• [PROBLEM REQUIREMENTS]:
State how many lines of the material below contain the string "computer", treating uppercase and lowercase as different, and give only that number.
======== RECORDS FOR PROCESSING
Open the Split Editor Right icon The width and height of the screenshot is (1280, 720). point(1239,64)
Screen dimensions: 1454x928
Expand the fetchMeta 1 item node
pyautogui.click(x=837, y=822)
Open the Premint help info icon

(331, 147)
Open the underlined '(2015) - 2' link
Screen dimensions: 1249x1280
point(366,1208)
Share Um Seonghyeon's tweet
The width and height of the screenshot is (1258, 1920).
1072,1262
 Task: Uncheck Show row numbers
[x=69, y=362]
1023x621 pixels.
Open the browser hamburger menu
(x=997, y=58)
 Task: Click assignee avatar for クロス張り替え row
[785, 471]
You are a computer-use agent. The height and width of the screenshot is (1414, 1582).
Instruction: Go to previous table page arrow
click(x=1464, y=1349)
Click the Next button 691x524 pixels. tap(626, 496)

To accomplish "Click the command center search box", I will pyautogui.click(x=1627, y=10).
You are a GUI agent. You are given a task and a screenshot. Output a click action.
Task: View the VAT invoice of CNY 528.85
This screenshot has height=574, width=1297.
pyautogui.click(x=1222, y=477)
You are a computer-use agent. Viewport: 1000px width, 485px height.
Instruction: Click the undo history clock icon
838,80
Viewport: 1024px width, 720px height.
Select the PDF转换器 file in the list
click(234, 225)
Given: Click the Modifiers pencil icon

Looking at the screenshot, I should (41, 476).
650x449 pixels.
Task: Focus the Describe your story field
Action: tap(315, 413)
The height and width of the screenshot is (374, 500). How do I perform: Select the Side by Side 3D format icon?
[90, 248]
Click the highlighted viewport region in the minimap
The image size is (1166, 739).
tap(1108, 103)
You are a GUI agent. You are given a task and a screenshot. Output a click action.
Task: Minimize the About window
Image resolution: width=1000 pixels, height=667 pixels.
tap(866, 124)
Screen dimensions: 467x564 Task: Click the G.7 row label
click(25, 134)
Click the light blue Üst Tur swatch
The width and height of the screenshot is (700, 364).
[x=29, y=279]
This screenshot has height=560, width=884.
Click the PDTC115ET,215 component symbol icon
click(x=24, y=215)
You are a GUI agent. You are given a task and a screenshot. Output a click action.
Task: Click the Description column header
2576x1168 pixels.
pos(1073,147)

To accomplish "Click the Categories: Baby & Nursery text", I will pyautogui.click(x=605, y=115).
================
• [TASK OUTPUT]:
2